Uno sguardo al VC in Italia

Ricordate il VC, Venture Capital, capitale di rischio stanziato per finanziare l’avvio o la crescita di un’attività in settori ad elevato potenziale di sviluppo, innovazione e attrattiva? Nel 2021 gli investimenti VC hanno raggiunto e superato la soglia del miliardo di euro, toccando i 1.243 milioni di euro, con circa 334 deal (erano stati solo 111 l’anno precedente). Round con investimento superiore ai 20 milioni di euro sono più che raddoppiati rispetto all’anno scorso, a riprova di una rinnovata fiducia degli investitori, disponibili a dare un’iniezione di capitale superiore e maggiore supporto alle realtà del Paese.
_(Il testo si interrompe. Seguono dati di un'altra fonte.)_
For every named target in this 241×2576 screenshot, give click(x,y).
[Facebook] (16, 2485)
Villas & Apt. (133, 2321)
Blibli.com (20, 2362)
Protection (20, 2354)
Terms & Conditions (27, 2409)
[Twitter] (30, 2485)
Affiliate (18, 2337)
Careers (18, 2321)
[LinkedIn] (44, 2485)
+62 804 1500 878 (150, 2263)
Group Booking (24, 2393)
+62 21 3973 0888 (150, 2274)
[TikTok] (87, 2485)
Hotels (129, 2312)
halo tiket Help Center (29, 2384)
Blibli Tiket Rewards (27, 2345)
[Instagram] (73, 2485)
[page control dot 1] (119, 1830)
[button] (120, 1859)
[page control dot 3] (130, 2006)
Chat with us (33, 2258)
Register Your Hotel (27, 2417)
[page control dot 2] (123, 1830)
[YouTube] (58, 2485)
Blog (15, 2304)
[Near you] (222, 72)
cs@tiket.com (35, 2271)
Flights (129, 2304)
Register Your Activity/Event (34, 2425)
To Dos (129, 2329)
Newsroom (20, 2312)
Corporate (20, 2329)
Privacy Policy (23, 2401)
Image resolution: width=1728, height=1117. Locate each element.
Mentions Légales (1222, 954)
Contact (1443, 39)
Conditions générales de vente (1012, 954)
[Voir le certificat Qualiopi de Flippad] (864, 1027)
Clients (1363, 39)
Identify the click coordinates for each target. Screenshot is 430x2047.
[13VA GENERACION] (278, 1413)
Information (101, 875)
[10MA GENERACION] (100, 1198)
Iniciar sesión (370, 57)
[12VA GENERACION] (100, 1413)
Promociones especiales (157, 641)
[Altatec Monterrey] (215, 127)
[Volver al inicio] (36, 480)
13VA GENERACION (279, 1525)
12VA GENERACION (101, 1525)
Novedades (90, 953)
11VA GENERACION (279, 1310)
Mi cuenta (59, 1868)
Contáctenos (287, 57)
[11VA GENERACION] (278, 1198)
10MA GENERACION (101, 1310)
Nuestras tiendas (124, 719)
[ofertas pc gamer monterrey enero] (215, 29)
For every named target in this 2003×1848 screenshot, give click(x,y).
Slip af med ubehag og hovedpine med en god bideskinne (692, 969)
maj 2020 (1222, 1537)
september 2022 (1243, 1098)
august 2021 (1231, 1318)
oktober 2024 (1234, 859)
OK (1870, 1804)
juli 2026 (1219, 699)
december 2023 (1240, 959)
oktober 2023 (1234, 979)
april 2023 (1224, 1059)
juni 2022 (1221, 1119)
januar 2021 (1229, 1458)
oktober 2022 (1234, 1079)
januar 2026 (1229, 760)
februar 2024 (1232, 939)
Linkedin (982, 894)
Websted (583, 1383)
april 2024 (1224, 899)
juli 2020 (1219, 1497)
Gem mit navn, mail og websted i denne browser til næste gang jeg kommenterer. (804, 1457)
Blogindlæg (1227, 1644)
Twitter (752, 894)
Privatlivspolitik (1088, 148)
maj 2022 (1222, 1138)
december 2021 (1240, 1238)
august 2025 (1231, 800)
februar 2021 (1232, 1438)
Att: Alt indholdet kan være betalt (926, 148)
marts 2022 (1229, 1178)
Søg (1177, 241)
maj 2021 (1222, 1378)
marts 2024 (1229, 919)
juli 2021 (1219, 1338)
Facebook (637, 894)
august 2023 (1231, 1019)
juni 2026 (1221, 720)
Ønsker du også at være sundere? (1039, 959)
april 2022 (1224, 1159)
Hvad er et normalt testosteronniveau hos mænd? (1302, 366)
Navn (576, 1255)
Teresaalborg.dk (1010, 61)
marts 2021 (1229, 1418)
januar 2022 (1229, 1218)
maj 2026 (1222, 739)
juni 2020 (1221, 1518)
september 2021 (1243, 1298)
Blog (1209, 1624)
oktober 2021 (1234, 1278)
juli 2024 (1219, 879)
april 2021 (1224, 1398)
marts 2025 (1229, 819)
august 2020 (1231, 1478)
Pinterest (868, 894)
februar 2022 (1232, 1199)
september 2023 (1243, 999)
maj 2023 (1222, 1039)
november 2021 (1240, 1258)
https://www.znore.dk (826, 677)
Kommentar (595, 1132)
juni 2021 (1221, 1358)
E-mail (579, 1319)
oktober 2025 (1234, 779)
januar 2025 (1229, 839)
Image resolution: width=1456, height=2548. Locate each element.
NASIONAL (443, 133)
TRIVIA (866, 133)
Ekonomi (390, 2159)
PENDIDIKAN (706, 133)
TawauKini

A livello geografico la Lombardia si conferma il terreno più fertile e promettente per le startup italiane, rappresentando più della metà della raccolta totale, il 62%. In generale, il trend è positivo per tutto il Nord Italia e per il Centro, in particolare per il Lazio. Meno rassicuranti al contrario i dati del Sud Italia, che nel 2021 ha contribuito per una percentuale esigua. Dal punto di vista settoriale, in testa alla classifica il settore Foodtech con oltre 260 milioni di Euro raccolti, con round di successo come Everli e Cortilia (focus food di spesa online) e Tannico (focus Wine consegnato a casa). Dopo il Food&Wine, si riconferma d’interesse per gli investitori il Fintech, dove è da ricordare il caso di Scalapay, metodo di pagamento in 3 rate con scadenza mensile per pagare online ed In Store. Il settore Energy è stato il terzo settore per milioni raccolti, 164 milioni di euro, grazie all’operazione conclusa da Newcleo (startup che sviluppa tecnologie per la produzione di energia nucleare pulita). Anche il mondo Proptech (dove Prop sta per property, ovvero Real Estate) e Health & Lifescience hanno conosciuto una grande crescita. Questi 5 settori rappresentano circa il 75% della raccolta totale dell’anno, l’Italia quindi non ha ragione di fare ancora meglio in questo 2022!